Powered by brittle electronic drums and buzzing synths, the Congolese musician’s debut album is simultaneously bleak and exhilarating.
Two dates figure crucially in Bahati Sapiens Moïse Dhekana’s artistic career. In 2002, in his hometown of Bunia, Democratic Republic of Congo—a city of 900,000, located near Lake Albert—he formed his first band. Rapping over Congolese soukous, he earned his nickname, Rey Sapienz, el Rey Mago—the wise king. He was 12 years old. Ten years later, he traveled to Kampala, Uganda, to collaborate with artists in the city’s burgeoning electronic scene. But when civil war broke out in the DRC, just the latest conflagration in a long-running conflict that between 1996 and 2013 killed an estimated 3.5 million to 5.4 million people, Sapienz chose to remain in Kampala. He already had years of experience leading songwriting workshops in Bunia’s youth centers; in Kampala, he taught himself music production and co-founded Hakuna Kulala, the club-centric sub-label of Nyege Nyege Tapes, a hub for experimental electronic music from across East Africa.
On Sapienz’ Hakuna Kulala EP, released in 2018, he took a more laid-back approach than his labelmate Slikback, who had inaugurated the imprint. Where Slikback’s Lasakaneku EP flirted with a jarring synthesis of trap and grime, Sapienz’ debut EP floated atop gracefully syncopated drums and buoyant soukous guitar riffs. Na Zala Zala, his debut album, is at the opposite extreme from that comparatively blissful EP, following the path of 2019’s dark, eerie Mushoro. It is a heavy, turbulent affair marked by brittle electronic drums, buzzing synths, and an overwhelming chorus of voices that whisper, mutter, growl, bark, and scream, sometimes all at once. (The album is credited to Rey Sapienz and the Congo Techno Ensemble, which also includes rapper Fresh Douggis along with percussionist and singer Papalas Palata, but they sound less like a trio than a small army.) Even for listeners who can’t understand the Lingala and Swahili lyrics, the multitudinous din can be harrowing.

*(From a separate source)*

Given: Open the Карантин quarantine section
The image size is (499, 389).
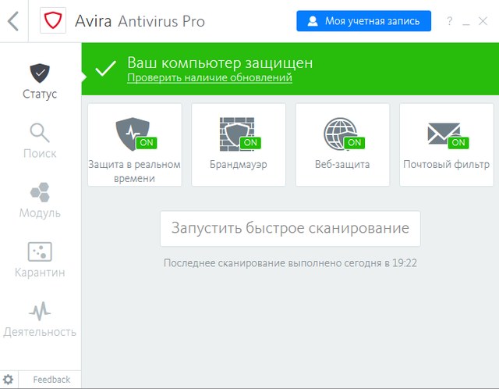Looking at the screenshot, I should click(x=40, y=259).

The abrasiveness is apparent from the very first song, “Dancehall Pigme,” in which a broken electro groove throws off sparks in the form of dissonant synth stabs. (Somewhat confusingly, the song is unrelated to another with the same title from his 2019 EP.) The vocals are split between gruff rapping and a sour wail run through a gravelly harmonizer. There’s no melody to speak of, just a succession of tones that rise and fall queasily like a heaving prow in high swells with no land in sight. “Esala Rien” blends its multi-tracked shouts and murmurs into a frightening chorus in which the only consensus is nihilism itself: “It does not matter,” runs the repeated refrain. The drums are sharp as road spikes; the wilting synth riff sounds like disappointment incarnate.

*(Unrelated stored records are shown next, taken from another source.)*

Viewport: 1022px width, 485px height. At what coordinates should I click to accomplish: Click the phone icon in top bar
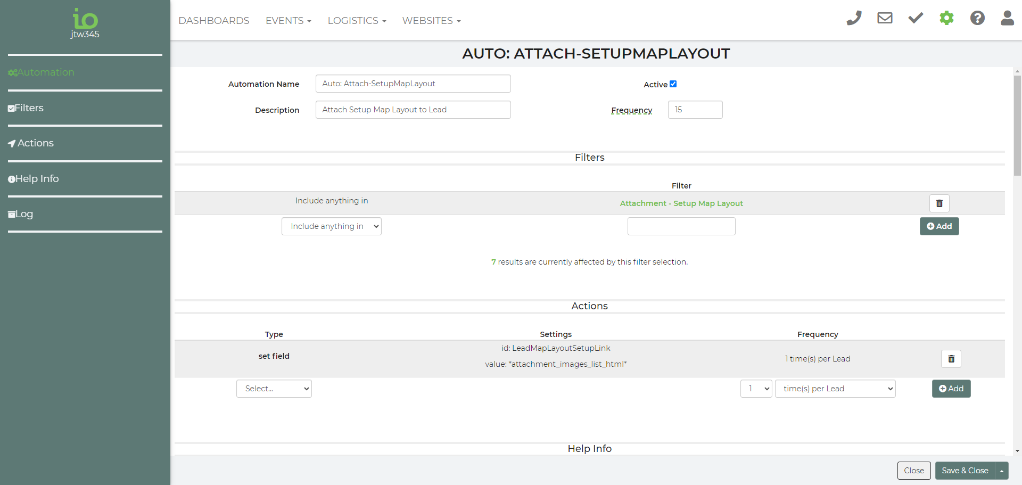(x=854, y=19)
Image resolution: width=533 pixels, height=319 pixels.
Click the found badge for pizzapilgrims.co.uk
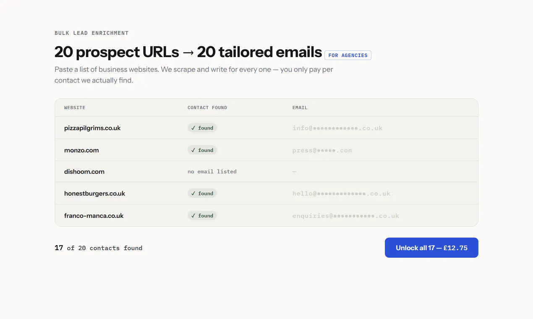click(x=202, y=128)
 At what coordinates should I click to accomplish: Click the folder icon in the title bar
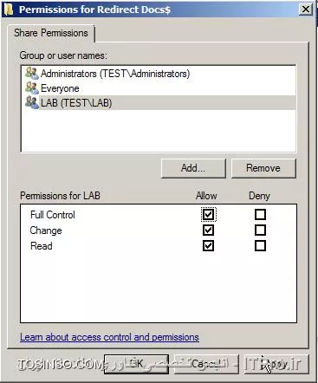(9, 10)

In the context of such merciless beats, the lyrics can scan as bleak, at least in translation. “I’m sick I want to heal,” runs a repeated line in “Posa Na Bika,” against mournful background harmonies; “I have become stupid/I have become useless.” In “Dancehall Pigme,” Sapienz laments having been abandoned by his biological family and asks, “What do I do to get what I deserve?” It’s not all so grim; in “96,” Sapienz, Douggis, and Papalas trade playful verses about the return of clubbing after COVID. You might not hear a sense of hope in the song’s machine-gun percussion and samples of explosions and breaking glass, but it’s impossible to miss the exhilaration in Sapienz’ jagged syncopations. (And is that an intentional reference to Kid Cudi’s “Day N Nite” in the song’s blippy synth melody?)

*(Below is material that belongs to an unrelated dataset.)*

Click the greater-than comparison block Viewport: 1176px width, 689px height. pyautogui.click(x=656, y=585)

“Santonge,” a highlight of the album, shows how far Sapienz has come from the sunny sound of his debut. There’s not much more to the beat than dull kick drums and the sound of knives being sharpened; in the place of synthesizer, reverb rushes like a howling wind. As Sapienz chants hoarsely, the background vocalists Lemeulleur and Sekelembele howl and shriek. Pitched halfway between dancehall and black metal, it’s a blood-curdling affair that sounds less like dance music than an exorcism. Like the best heavy music, it’s as thrilling as it is terrifying.